_Selected passage_:
■ ■ ■ ■
Scale of unique stuff

pbpaste | cat | sort | uniq -c | wc
     967    2571   14253
  • sort sorts the lines
  • uniq -c finds unique lines, the -c flag says to count how many instances of each line occurred
  • I was actually wanting to see the unique lines, but by starting with wc I got an idea of how much stuff I was going to need to look at, here nearly 1000 lines.

The unique stuff

pbpaste | cat | sort | uniq -c | less
  • same as above except replace wc with less which lets me page backwards and forwards through the output.
■ ■ ■ ■
_Dataset section_:

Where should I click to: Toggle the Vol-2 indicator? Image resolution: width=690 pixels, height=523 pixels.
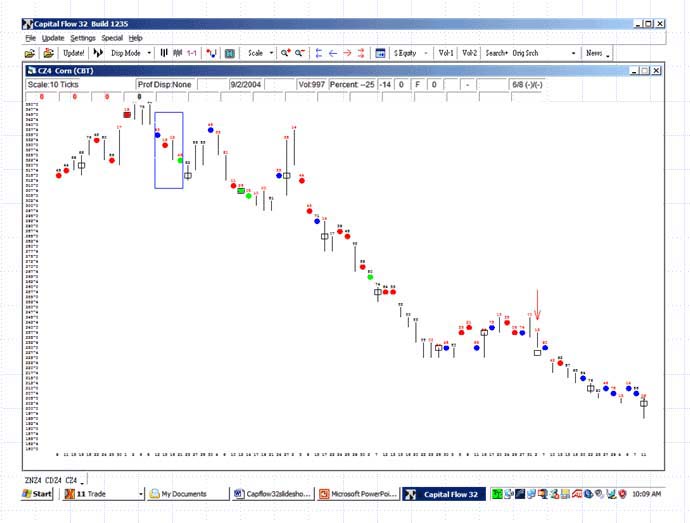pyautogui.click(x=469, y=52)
■ ■ ■ ■
_Exercise_:
According to the shell-pipeline notes, what does the -c flag do when passed to uniq?

_Task response_:
It counts how many instances of each line occurred.